Hi Baillie ,sorry can,t help with battery probs ,but tell hubby to try iodine on a cotton bud ..dab it on the tooth ..and ,hey presto ..it really works ..good luck with the rest...regards Les...


----------



## rosalan (Aug 24, 2009)

Whisky on a cotton wool bud works too but if you drink enough, forget the cotton wool bud! :lol: 
Alan


----------



## baillie (Feb 4, 2012)

*Battery problems*

Sargant, thanks for that. Will try your suggestion out and let you know.
I've had so many suggestions and offers of help that we surely will get it sorted now! Well, when hisband has visited the dentist and I have limped down to the doctor with my bad foot!,


----------



## baillie (Feb 4, 2012)

Battery problems. Many many thanks to all those helpful people regarding the battery problems with our Autocruise Accent.

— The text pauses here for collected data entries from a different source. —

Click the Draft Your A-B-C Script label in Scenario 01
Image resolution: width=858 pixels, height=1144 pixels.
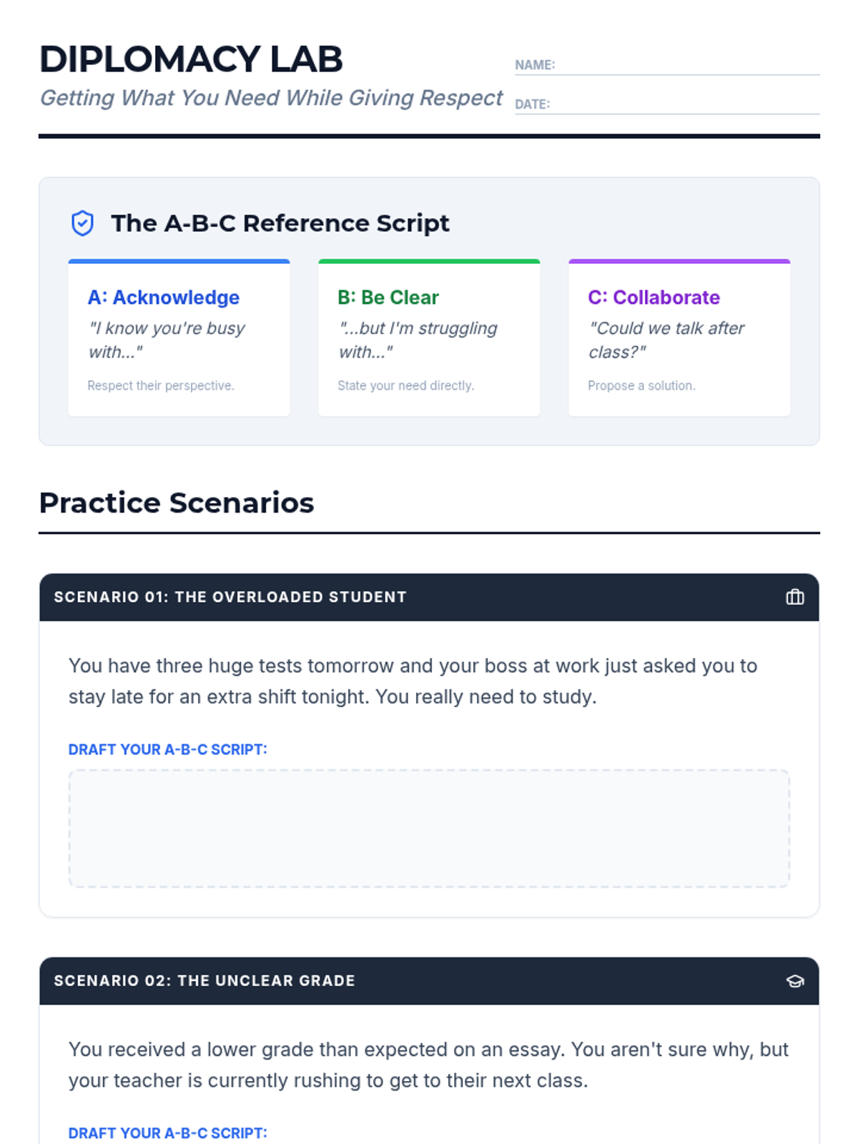click(x=168, y=749)
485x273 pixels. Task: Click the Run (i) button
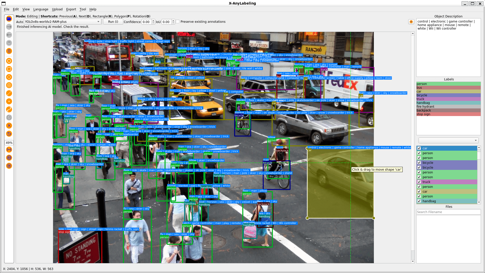tap(113, 22)
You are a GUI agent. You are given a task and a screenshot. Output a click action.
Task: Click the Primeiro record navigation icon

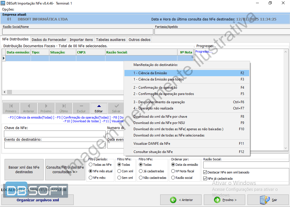pos(11,106)
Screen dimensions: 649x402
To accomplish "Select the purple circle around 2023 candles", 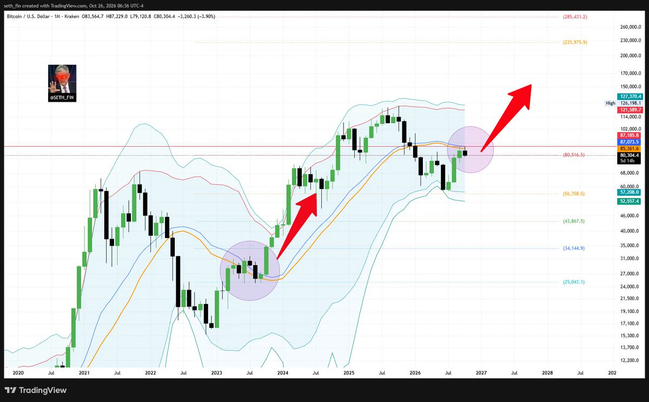I will coord(249,271).
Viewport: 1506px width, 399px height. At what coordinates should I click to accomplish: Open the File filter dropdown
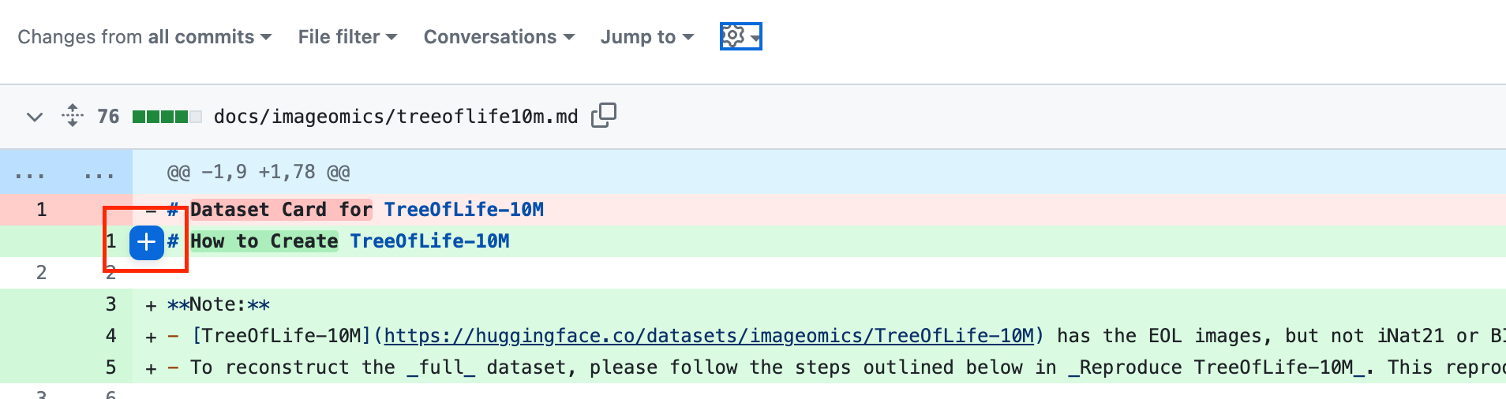347,37
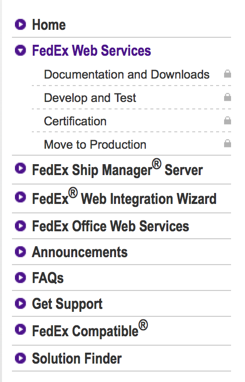Expand the FedEx Compatible arrow
Viewport: 245px width, 382px height.
20,329
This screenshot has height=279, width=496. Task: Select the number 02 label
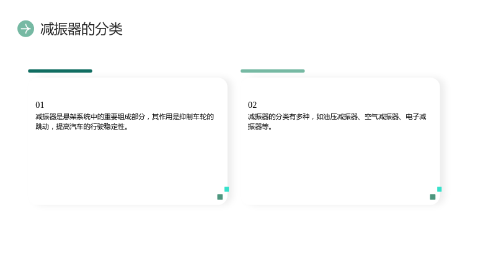pyautogui.click(x=252, y=105)
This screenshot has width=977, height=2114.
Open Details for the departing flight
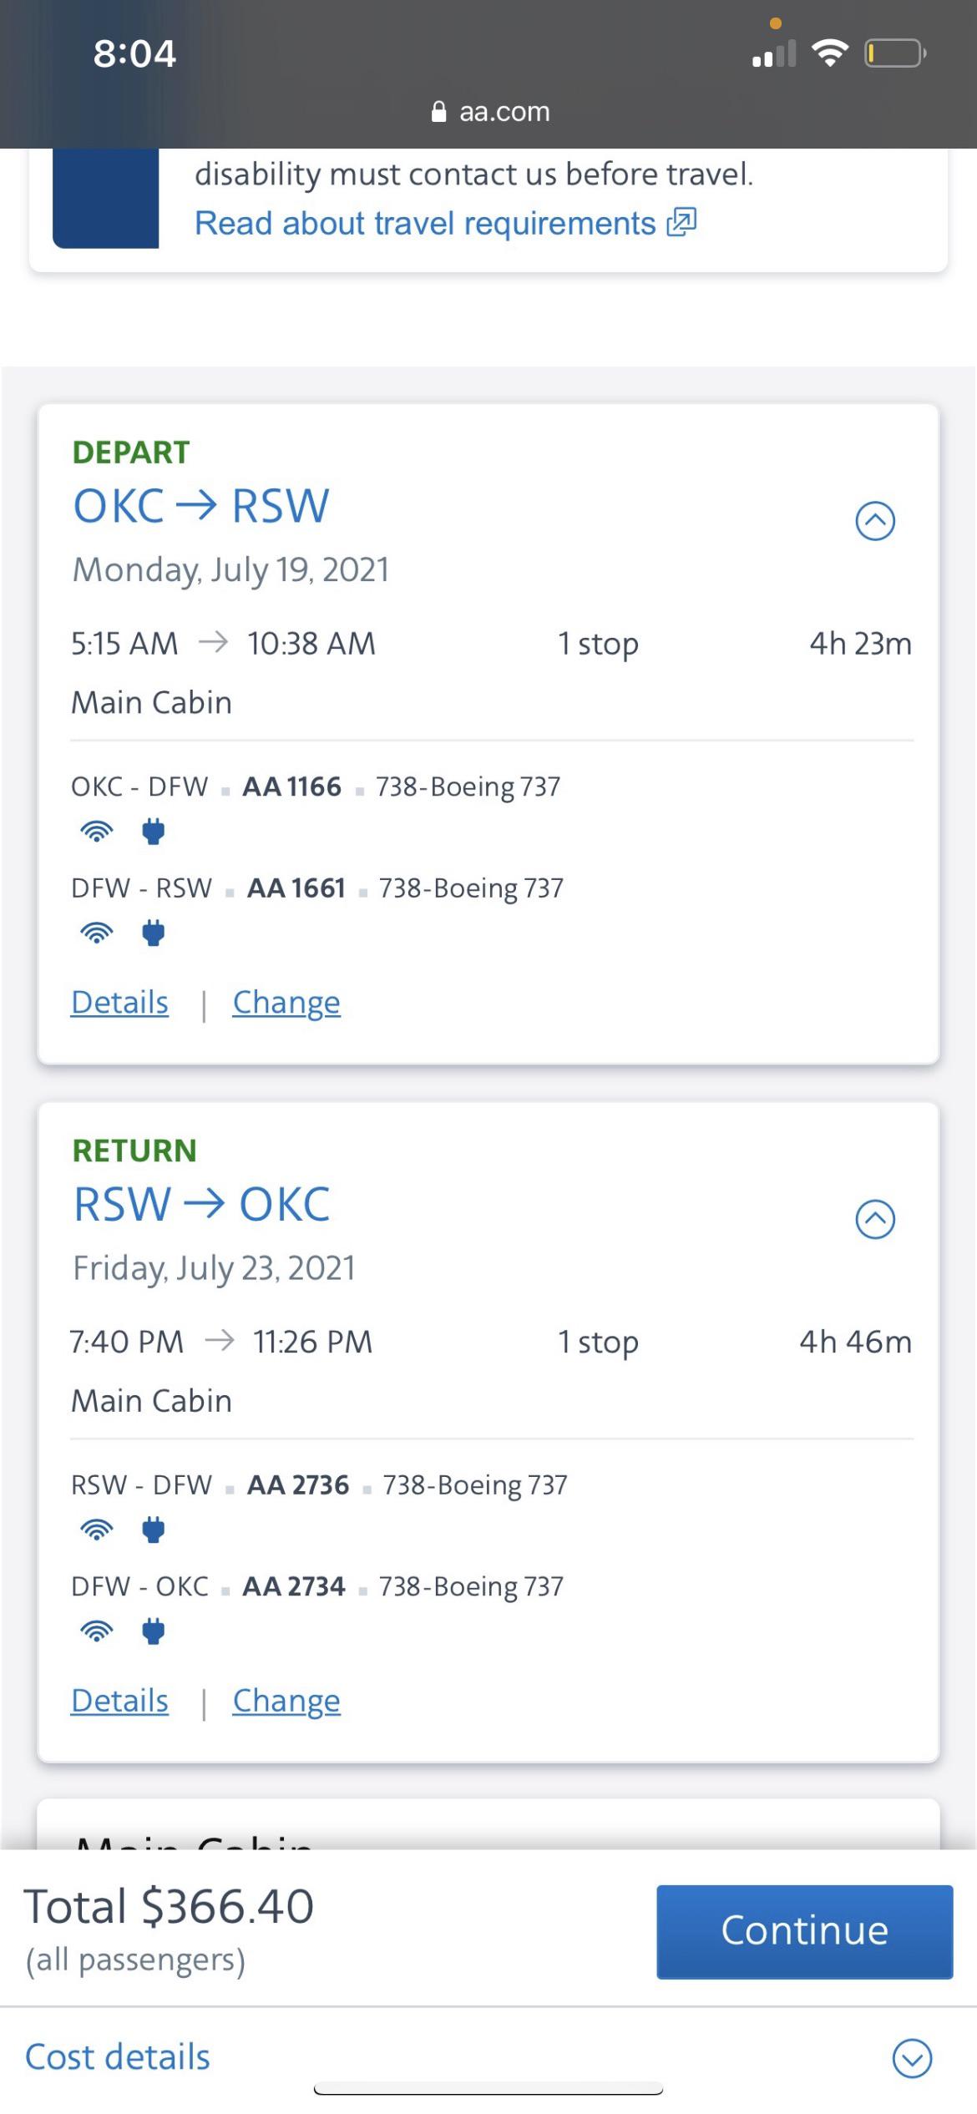point(119,1002)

We now have a solar panel in situ and always switch off the leisure battery after going out, never use the key that works the alarm (unless absolutely necessary) and touch wood all is fine!!


----------



## ched999uk (Jan 31, 2011)

Cheers for posting back and glad you have it all sorted.


----------



## Mrplodd (Mar 4, 2008)

Only snag with disconnecting the starter battery is that will mean the alarm is not powered up and that MIGHT affect your insurance cover in the event of a claim????


----------



## baillie (Feb 4, 2012)

No, we disconnect the leisure battery to stop it continually going flat. Thanks for that anyway. It's a v. long learning curve. The annoying thing is that we had da v. simple CI Riviera 171 before this up market thing. It never failed us!


----------